## DOCUMENT TEXT
╔══

I come from Python and have, with time, learned that if something is simple to explain (and reasonably common), it should be just as simple to encode. Otherwise, the language might be lacking some expressiveness.
@cauebs AFAIK you can also do let v = *v;
or something similar above the closure to express "capture v
by move", just as let v = &v;
expresses "capture v by ref".
The idea of capture lists has been raised many times, but I've never seen a concrete syntax proposal that's significantly more concise than adding a few let
statements before the closure without becoming cryptic. I don't think any language besides C++ has ever needed capture lists, and I believe C++ only needs them because it would be wildly unsafe to try and elide them in that language.
I think let v = *v;
would do something different (e.g. dereference a String
to str
), but let v = {v};
(or just {v}
if there’s only one use site) might be a way to force a move: https://bluss.github.io/rust/fun/2015/10/11/stuff-the-identity-function-does/
I think @Diggsey enclose!

╚══

## STORED DATA

╔══

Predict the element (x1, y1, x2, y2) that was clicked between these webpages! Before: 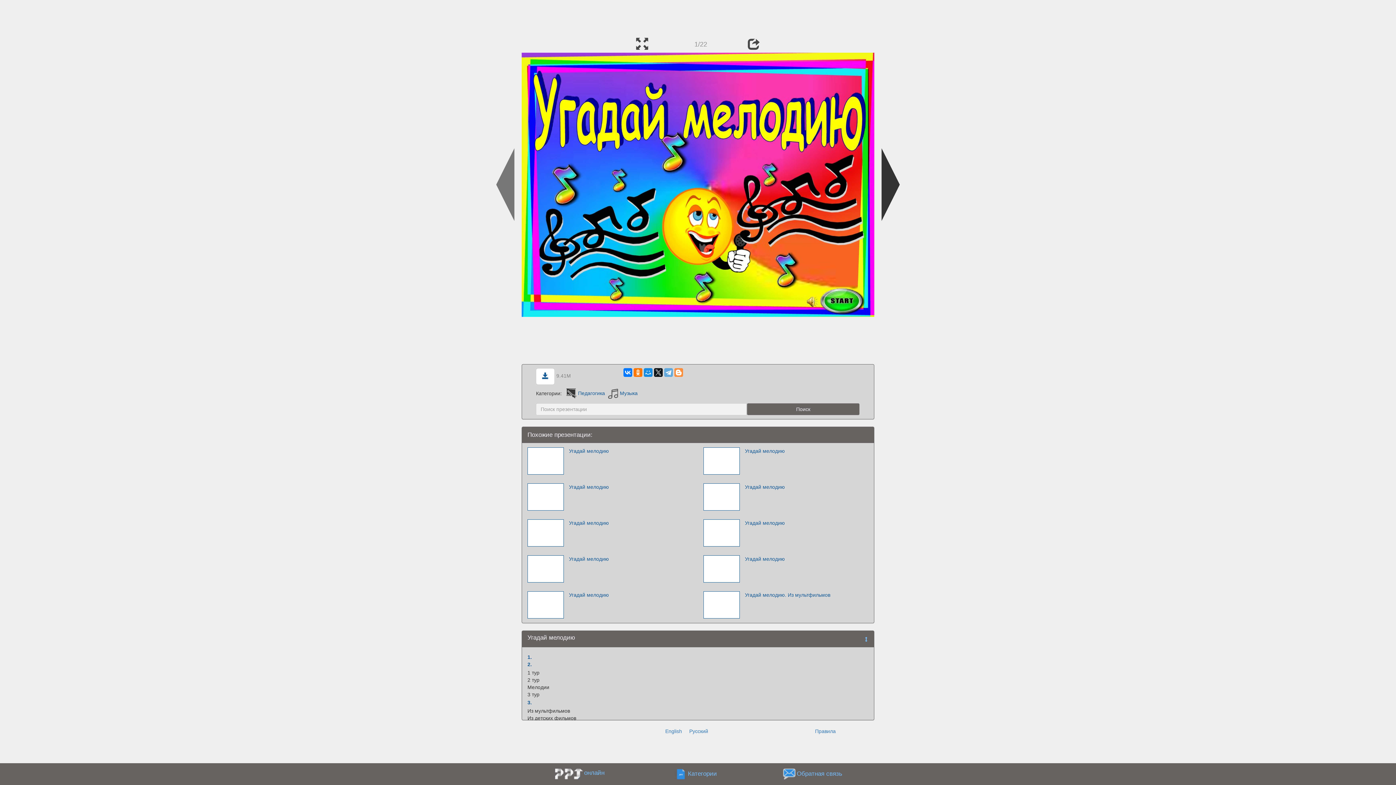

╚══

## INSTRUCTIONS TO FOLLOW
List each distinct let statement that is written out in full in the discussion of closure captures, counting repeated ones once. The material comes from a separate source.

## SOLUTION
let v = *v;
let v = &v;
let v = {v};